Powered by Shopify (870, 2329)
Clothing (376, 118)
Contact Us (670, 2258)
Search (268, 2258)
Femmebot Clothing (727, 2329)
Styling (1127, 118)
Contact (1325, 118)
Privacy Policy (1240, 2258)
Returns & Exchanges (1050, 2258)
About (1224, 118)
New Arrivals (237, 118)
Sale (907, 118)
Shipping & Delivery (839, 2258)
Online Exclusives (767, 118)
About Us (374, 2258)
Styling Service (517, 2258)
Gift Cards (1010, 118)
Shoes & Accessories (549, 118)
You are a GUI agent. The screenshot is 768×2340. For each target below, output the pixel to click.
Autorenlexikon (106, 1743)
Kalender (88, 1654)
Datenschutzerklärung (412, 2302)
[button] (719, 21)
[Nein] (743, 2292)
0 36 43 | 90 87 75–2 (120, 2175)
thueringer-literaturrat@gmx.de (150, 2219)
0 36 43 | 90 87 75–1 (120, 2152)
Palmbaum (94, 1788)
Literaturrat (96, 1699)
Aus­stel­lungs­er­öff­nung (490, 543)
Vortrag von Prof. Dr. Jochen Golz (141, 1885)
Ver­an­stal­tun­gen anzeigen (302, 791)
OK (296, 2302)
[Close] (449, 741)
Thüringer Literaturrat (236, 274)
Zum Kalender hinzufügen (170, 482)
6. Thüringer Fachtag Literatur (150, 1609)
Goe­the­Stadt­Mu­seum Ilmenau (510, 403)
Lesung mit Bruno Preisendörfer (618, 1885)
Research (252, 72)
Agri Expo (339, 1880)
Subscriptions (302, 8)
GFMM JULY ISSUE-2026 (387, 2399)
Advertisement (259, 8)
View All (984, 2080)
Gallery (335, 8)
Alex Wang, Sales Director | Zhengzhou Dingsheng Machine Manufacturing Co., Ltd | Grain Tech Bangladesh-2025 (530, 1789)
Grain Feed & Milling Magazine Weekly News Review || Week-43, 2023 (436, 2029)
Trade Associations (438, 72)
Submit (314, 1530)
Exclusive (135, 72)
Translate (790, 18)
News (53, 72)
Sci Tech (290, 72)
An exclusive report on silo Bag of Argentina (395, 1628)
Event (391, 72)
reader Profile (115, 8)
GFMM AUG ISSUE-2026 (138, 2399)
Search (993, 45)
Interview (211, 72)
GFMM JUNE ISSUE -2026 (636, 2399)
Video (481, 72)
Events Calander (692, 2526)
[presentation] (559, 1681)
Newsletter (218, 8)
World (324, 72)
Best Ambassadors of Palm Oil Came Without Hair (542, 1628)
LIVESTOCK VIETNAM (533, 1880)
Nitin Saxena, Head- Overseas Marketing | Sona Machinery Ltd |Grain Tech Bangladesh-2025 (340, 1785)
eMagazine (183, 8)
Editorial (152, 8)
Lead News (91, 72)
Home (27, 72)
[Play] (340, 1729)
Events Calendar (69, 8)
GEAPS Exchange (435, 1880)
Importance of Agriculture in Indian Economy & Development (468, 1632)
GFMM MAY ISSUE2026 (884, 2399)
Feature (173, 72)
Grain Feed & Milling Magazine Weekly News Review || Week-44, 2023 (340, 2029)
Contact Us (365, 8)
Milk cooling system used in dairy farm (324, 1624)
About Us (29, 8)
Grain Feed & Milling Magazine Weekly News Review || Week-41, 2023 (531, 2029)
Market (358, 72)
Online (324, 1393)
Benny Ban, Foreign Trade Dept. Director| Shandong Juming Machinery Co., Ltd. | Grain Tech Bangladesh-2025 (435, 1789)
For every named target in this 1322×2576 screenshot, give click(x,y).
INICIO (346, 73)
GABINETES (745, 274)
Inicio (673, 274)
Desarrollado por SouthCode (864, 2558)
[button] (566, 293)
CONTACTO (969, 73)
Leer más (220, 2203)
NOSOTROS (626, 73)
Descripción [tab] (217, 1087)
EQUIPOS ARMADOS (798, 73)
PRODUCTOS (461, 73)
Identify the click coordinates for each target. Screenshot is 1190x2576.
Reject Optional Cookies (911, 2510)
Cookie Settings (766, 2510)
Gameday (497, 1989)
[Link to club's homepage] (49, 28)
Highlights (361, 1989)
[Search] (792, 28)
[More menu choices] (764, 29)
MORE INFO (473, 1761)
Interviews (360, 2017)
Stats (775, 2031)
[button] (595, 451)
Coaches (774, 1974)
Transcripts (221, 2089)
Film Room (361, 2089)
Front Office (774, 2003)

> [YOUR TASK]: Stop at the line containing "World (324, 72)". Please print exactly every line before it from the start of the records, plus that line itself, and nothing else.

> [WRITTEN ANSWER]:
Powered by Shopify (870, 2329)
Clothing (376, 118)
Contact Us (670, 2258)
Search (268, 2258)
Femmebot Clothing (727, 2329)
Styling (1127, 118)
Contact (1325, 118)
Privacy Policy (1240, 2258)
Returns & Exchanges (1050, 2258)
About (1224, 118)
New Arrivals (237, 118)
Sale (907, 118)
Shipping & Delivery (839, 2258)
Online Exclusives (767, 118)
About Us (374, 2258)
Styling Service (517, 2258)
Gift Cards (1010, 118)
Shoes & Accessories (549, 118)
You are a GUI agent. The screenshot is 768×2340. For each target below, output the pixel to click.
Autorenlexikon (106, 1743)
Kalender (88, 1654)
Datenschutzerklärung (412, 2302)
[button] (719, 21)
[Nein] (743, 2292)
0 36 43 | 90 87 75–2 (120, 2175)
thueringer-literaturrat@gmx.de (150, 2219)
0 36 43 | 90 87 75–1 (120, 2152)
Palmbaum (94, 1788)
Literaturrat (96, 1699)
Aus­stel­lungs­er­öff­nung (490, 543)
Vortrag von Prof. Dr. Jochen Golz (141, 1885)
Ver­an­stal­tun­gen anzeigen (302, 791)
OK (296, 2302)
[Close] (449, 741)
Thüringer Literaturrat (236, 274)
Zum Kalender hinzufügen (170, 482)
6. Thüringer Fachtag Literatur (150, 1609)
Goe­the­Stadt­Mu­seum Ilmenau (510, 403)
Lesung mit Bruno Preisendörfer (618, 1885)
Research (252, 72)
Agri Expo (339, 1880)
Subscriptions (302, 8)
GFMM JULY ISSUE-2026 (387, 2399)
Advertisement (259, 8)
View All (984, 2080)
Gallery (335, 8)
Alex Wang, Sales Director | Zhengzhou Dingsheng Machine Manufacturing Co., Ltd | Grain Tech Bangladesh-2025 (530, 1789)
Grain Feed & Milling Magazine Weekly News Review || Week-43, 2023 (436, 2029)
Trade Associations (438, 72)
Submit (314, 1530)
Exclusive (135, 72)
Translate (790, 18)
News (53, 72)
Sci Tech (290, 72)
An exclusive report on silo Bag of Argentina (395, 1628)
Event (391, 72)
reader Profile (115, 8)
GFMM AUG ISSUE-2026 (138, 2399)
Search (993, 45)
Interview (211, 72)
GFMM JUNE ISSUE -2026 (636, 2399)
Video (481, 72)
Events Calander (692, 2526)
[presentation] (559, 1681)
Newsletter (218, 8)
World (324, 72)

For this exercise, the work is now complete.